Because security is so important, we kept these libraries external from PxPlus so that they may be updated as needed without having to replace/update the whole PxPlus installation.
On Linux, if you are finding that you are having trouble connecting to a secure server using TCP, it may be because the system is not able to find the OpenSSL system libraries. This can manifest itself in having problems running the online registration process, getting updates or any form of network/internet requests using a secure connection.
The easiest way to test if the libraries can be found is to try and open a secure connection to the target system or to any Internet server. To do this, simply issue the following command from the PxPlus Command line:
OPEN (1) "[tcp]www.pvxplus.com;443;secure"
If the libraries are not found, you will get the following error:
Error #13: File access mode invalid
Last IO to [tcp]www.pvxplus.com;443;secure, channel 1
Unable to locate SSL library (ssleay or libssl) (err/ret=9/9)
This indicates that the OpenSSL libraries cannot be found; however, on most Linux systems, they do exist but the OS may not have created the proper linkage to the version of OpenSSL you are running. The library files often are suffixed with the specific version of OpenSSL being used, and for PxPlus to use them, it needs a link to the correct library.
Since we ship a "generic" version of PxPlus for multiple versions of Linux, we use generic names (without the version number) in the SSL interface. Most Linux systems include these by default, but some don't so you have to define which OpenSSL library version to use.
If the generic link does not exist, you can fix this by first finding the installed SSL libraries (libssl.so and libcrypto.so) on your Linux server. Generally, they will be in one of the following locations:
To find which libraries are installed, you can use the OS 'ls' command, as in:
ls -l /usr/lib/libssl*
This will display something like:
-rwxr-xr-x 1 root root 470376 Aug 8 21:38 /usr/lib/libssl.so.1.0.2k
This indicates that you have version 1.0.2k of the OpenSSL libraries installed.

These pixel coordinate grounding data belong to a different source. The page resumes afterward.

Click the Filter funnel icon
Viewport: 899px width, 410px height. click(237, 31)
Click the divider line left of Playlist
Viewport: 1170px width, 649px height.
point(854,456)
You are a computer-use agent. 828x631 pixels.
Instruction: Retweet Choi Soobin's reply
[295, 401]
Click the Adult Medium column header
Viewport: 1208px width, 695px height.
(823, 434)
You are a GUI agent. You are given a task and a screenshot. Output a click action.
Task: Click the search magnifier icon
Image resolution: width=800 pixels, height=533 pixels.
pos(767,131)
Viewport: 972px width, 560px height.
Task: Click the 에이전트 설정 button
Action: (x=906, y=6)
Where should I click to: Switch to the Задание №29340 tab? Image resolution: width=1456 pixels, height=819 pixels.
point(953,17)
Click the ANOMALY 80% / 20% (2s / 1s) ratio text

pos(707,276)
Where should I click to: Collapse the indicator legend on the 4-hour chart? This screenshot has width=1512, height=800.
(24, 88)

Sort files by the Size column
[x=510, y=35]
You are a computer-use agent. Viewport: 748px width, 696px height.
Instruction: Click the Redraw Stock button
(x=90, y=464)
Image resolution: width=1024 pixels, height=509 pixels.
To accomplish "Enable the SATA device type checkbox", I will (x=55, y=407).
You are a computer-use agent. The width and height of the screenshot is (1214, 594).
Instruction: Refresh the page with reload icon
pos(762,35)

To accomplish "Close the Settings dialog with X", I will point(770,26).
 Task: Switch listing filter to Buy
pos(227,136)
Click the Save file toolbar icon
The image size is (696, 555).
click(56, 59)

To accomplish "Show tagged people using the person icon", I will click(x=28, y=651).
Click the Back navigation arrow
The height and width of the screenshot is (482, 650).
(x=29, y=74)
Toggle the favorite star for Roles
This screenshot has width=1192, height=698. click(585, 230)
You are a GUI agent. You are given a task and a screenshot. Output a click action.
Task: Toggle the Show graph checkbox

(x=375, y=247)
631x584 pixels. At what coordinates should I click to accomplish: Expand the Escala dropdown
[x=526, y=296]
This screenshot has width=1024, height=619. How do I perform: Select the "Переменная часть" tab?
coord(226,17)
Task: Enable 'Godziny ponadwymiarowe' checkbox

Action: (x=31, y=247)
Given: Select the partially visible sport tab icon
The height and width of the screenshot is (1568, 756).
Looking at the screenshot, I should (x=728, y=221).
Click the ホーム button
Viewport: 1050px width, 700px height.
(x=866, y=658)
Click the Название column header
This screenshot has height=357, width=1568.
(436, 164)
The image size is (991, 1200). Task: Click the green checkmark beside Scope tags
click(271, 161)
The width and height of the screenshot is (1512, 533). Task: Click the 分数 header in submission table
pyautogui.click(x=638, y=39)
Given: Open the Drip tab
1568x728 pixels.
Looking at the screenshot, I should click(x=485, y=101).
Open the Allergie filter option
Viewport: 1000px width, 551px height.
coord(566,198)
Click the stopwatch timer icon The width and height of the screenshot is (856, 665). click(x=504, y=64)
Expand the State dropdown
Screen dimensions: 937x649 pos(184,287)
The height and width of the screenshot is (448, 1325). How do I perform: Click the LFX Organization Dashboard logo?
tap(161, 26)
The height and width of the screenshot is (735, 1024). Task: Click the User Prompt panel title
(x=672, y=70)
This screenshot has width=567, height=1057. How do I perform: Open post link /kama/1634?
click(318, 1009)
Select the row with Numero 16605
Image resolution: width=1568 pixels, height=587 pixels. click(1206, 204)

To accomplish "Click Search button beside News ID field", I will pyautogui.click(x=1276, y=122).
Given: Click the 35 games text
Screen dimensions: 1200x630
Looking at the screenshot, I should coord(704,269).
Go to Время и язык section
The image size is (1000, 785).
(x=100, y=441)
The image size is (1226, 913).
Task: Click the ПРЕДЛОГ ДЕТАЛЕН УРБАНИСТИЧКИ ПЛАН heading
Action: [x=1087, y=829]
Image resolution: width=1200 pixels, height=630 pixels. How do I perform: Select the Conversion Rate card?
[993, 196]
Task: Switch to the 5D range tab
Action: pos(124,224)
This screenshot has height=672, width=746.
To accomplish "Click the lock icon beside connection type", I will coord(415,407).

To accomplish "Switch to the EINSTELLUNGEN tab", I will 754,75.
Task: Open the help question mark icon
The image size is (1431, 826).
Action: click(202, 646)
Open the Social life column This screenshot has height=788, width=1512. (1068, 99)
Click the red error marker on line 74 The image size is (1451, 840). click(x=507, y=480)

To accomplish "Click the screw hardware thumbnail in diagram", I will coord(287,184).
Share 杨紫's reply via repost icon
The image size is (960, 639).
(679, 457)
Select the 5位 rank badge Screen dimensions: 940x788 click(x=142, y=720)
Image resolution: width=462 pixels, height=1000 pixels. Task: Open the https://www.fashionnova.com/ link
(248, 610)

For PxPlus to find this library, you need to create a symbolic link within the system library files to the .so file. This can be done as follows:
ln -s /lib/libssl.so.1.0.2k /lib/libssl.so
ln -s /lib/libcrypto.so.1.0.2k /lib/libcrypto.so
To give you an idea of what this will look like, here is the 'ls' of a Centos 7 library directory:
[root@v1153828 ~]# ls -la /usr/lib64/libssl*
-rwxr-xr-x 1 root root 370584 Aug 12 11:55 /usr/lib64/libssl3.so
lrwxrwxrwx 1 root root 16 Sep 18 00:49 /usr/lib64/libssl.so -> libssl.so.1.0.2k
lrwxrwxrwx 1 root root 16 Sep 18 00:47 /usr/lib64/libssl.so.10 -> libssl.so.1.0.2k
-rwxr-xr-x 1 root root 470376 Aug 8 21:38 /usr/lib64/libssl.so.1.0.2k
You can see that it is set to use OpenSSL version 1.0.2k.